To accurately compare the competing of the other metal ions against uranium, 100 mL 500 nM uranyl ions in deionized water with pH of 6.0 mixed with different concentrations of competing metal ions (Supplementary Table 4)17. For each test, DNA hydrogel with dry weight of 2 mg was added into the solution and the adsorption capacity to uranium was determined by ICP-MS after being adsorbing for 1 h at 25 °C with moderate shaking. If uranium element was not detected, the concentration of the competing ions was ten-fold diluted and repeated the process until uranyl was not detected. The maximum ratio of competing ions to uranium was tested at 106 metal ions to 1 uranyl.
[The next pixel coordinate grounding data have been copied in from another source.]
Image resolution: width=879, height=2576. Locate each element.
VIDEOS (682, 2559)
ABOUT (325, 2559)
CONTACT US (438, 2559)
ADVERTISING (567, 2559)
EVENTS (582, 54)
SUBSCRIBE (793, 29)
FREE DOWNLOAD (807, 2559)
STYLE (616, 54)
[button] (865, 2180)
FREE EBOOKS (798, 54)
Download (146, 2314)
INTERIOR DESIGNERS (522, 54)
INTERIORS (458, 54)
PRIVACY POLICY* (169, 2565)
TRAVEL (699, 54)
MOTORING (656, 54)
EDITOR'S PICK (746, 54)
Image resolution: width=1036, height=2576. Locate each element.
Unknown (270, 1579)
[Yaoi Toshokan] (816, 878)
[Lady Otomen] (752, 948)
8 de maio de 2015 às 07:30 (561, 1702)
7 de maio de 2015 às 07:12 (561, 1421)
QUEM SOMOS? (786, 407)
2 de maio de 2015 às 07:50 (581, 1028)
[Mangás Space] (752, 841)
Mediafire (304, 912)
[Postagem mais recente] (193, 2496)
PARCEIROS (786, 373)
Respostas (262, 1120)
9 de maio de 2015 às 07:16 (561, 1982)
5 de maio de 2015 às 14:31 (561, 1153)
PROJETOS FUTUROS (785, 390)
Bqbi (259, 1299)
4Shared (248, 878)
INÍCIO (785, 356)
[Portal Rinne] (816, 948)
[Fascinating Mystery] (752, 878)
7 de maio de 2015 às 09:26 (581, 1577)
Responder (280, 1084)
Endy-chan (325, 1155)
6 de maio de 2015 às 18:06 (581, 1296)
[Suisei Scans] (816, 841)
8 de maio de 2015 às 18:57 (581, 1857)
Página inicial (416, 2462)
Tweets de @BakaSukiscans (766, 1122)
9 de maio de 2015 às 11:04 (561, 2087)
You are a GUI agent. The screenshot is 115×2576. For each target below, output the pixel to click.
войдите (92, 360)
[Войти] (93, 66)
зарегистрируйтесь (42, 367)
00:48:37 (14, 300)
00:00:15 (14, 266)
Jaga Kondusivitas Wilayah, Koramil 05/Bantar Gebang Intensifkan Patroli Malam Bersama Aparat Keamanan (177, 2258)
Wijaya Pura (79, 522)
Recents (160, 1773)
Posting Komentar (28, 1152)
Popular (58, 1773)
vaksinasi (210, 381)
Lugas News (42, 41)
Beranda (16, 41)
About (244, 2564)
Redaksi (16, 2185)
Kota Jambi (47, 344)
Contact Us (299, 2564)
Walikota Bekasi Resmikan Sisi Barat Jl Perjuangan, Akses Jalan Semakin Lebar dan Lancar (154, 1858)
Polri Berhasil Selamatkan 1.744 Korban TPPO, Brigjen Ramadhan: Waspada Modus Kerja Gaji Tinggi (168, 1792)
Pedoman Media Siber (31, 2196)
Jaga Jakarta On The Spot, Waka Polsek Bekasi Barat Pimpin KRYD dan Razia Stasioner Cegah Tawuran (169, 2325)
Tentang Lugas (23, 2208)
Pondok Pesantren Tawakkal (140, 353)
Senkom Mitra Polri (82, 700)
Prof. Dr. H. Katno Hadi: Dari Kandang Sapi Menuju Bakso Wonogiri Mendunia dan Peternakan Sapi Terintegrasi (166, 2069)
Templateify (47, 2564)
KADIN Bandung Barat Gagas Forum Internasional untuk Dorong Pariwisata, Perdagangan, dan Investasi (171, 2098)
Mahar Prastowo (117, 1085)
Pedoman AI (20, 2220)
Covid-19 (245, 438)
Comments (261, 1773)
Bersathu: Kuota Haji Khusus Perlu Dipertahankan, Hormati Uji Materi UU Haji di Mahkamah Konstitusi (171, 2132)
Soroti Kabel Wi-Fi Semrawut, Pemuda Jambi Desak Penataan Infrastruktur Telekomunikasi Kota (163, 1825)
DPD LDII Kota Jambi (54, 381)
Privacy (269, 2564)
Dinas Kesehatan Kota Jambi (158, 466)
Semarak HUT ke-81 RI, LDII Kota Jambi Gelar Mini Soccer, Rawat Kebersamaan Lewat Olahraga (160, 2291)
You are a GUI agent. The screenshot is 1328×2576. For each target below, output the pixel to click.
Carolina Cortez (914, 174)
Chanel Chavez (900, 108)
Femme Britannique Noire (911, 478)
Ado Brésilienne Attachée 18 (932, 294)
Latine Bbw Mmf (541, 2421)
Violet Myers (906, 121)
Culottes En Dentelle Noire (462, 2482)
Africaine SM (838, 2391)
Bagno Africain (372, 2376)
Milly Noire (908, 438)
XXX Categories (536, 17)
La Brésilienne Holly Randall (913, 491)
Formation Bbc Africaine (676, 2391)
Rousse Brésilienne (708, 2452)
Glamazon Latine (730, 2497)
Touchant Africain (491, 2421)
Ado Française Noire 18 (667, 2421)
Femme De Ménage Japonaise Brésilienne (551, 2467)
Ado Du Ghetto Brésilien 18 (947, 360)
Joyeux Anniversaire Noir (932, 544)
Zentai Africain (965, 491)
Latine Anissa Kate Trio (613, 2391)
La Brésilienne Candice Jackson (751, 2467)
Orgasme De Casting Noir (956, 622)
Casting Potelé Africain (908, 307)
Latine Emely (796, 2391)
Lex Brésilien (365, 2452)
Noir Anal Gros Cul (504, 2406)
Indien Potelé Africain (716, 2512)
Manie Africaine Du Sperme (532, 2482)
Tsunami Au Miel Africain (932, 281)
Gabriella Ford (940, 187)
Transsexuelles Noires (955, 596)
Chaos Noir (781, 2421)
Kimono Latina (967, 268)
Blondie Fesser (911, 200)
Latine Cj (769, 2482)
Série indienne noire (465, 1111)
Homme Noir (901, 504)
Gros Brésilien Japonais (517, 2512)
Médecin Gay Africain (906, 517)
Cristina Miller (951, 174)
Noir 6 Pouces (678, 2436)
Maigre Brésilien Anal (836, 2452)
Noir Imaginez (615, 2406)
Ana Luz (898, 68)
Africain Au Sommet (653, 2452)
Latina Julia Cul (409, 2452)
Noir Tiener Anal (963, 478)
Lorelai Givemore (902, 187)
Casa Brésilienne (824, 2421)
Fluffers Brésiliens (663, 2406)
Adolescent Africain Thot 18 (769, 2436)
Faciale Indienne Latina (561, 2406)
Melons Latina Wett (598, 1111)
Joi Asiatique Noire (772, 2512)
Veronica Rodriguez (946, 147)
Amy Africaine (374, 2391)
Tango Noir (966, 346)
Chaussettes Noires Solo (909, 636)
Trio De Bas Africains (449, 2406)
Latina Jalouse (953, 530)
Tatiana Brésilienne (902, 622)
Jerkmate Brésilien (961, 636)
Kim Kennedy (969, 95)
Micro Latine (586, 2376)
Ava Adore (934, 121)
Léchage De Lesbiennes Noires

The binding affinity of the DNA hydrogel to uranyl ion was determined by testing the competition between the carbonate group and adsorbent to uranyl. The freshly prepared carbonate solution with a pH of 8.9 was used. All water used to prepare solutions was freshly degassed and deionized and protected against further sorption of atmospheric CO2. The final solution contained 10 mM Tris-HCl (pH 8.9), DNA hydrogel with dry weight of 10 mg, 10 ΌM UO22+, and carbonate group with concentration ranging from 0.02 mM to 0.1 M. The fraction of residual uranium in each solution was determined by using ICP-MS.